What he saw that we did not was that the house came with

four extra empty lots. He discovered that after going to the

title company. After buying the house, he tore the house

down and sold the five lots to a builder for three times what

he paid for the entire package. He made $75,000 for two

months of work. It’s not a lot of money, but it sure beats

minimum wage. And it’s not technically difficult.

2. Raise money.

The average person only goes to the bank. This second type

of investor needs to know how to raise capital, and there are

many ways that don’t require a bank. To get started, I learned

how to buy houses without a bank. It was the learned skill

of raising money, more than the houses themselves, that

was priceless.

All too often I hear people say, “The bank won’t lend me

money,” or “I don’t have the money to buy it.” If you want to

be a type-two investor, you need to learn how to do that which

stops most people. In other words, a majority of people let their

lack of money stop them from making a deal. If you can avoid

that obstacle, you will be millions ahead of those who don’t

learn those skills. There have been many times I have bought

a house, a stock, or an apartment building without a penny in

the bank.

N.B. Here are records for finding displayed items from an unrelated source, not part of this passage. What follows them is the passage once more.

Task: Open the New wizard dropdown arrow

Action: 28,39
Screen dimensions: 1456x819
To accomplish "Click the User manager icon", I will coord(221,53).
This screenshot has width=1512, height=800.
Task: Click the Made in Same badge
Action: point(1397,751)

I once bought an apartment house for $1.2 million.

I did what is called “tying it up,” with a written contract

between seller and buyer.

I then raised the $100,000 deposit, which bought me 90 days

to raise the rest of the money. Why did I do it? Simply because

I knew it was worth $2 million. I never raised the money.

Instead,the person who put up the $100,000 gave me $50,000 for finding the deal, took over my position, and I walked

away. Total working time: three days. Again, it’s what you

know more than what you buy. Investing is not buying. It’s

more a case of knowing.

3. Organize smart people.

Intelligent people are those who work with or hire a

person who is more intelligent than they are. When you

need advice, make sure you choose your advisor wisely.

There is a lot to learn, but the rewards can be astronomical. If you

do not want to learn those skills, then being a type-one investor is highly

recommended. It is what you know that is your greatest wealth. It is what

you do not know that is your greatest risk.

There is always risk, so learn to manage risk instead of avoiding it.